Lagi pula, memangnya nggak bosan ya melihat dia lagi dia lagi tanpa jeda? Pernah berpikir bahwa dia bisa bosan juga kepada kita? Cinta yang kuat memang (siapa tahu) bisa mengatasi kebosanan, sih. Tapi jangan-jangan sebenernya dia jatuh cinta dan menganggap kita menarik karena apa yang kita lakukan. Bagaimana kita bersikap, pencapaian kita, bagaimana kita bekerja keras untuk meraih mimpi, bagaimana kita menjadi diri kita sendiri. Dan ketika kita terlalu memuja dia sampai kita lupa dengan siapa diri kita sebenarnya, mungkin perlahan-lahan dia bisa menganggap kita membosankan. 

Belum lagi kalau efek samping lainnya terjadi: biasanya kita akan menjadi lebih sensitif, posesif, curigaan dan kayak nggak bisa hidup tanpa dia. Saya yakin ada titik di mana pasangan kita senang dengan kenyataan bahwa kita membutuhkan dia dalam hidup kita. Tapi kayaknya kalau berlebihan pasti lama kelamaan dia akan sebel.
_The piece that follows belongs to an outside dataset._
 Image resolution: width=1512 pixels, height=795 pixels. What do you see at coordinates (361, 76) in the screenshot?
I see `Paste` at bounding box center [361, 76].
Masa iya sih, ke supermarket aja nggak bisa sendiri? Kalau dia nggak bisa (atau nggak mau), kita akan menuduh dia macam-macam. Aduh, ini beneran bisa bikin kita dan pasangan capek secara emosional. Pasangan kita pasti menginginkan perempuan yang percaya diri, bukan yang insecure terhadap dirinya dan pasangannya.

Puncaknya, hal terburuk dalam suatu hubungan bisa aja dia meninggalkan kita. Entah memang karena ketidakcocokan, pertengkaran terus menerus, keluarga yang nggak pernah akur—atau (ketok kayu jangan sampai terjadi) meninggalkan kita untuk orang lain. Bukannya nakut-nakutin, tapi hal tersebut kan adalah hal yang mungkin terjadi. Bisa bayangkan nggak kalau kita menjadikan dia adalah segalanya, saat dia pergi apa yang kita punya? 
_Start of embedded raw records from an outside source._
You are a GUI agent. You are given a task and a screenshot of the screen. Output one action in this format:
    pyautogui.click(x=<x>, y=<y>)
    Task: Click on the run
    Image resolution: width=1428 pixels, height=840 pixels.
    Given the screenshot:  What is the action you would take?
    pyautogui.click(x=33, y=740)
Saya yakin kok, kita semua tahu bagaimana standar hubungan yang sehat. Sekarang bagaimana tinggal kita menjaga logika kita tetap seimbang dengan hati. Kadang memang nggak gampang, itulah sebabnya kita butuh orang-orang terdekat, selain sebagai tempat berbagi kebahagiaan, juga untuk mengingatkan apabila kita nggak menyadari bahwa sedang menjalani hubungan yang sebenarnya nggak sehat.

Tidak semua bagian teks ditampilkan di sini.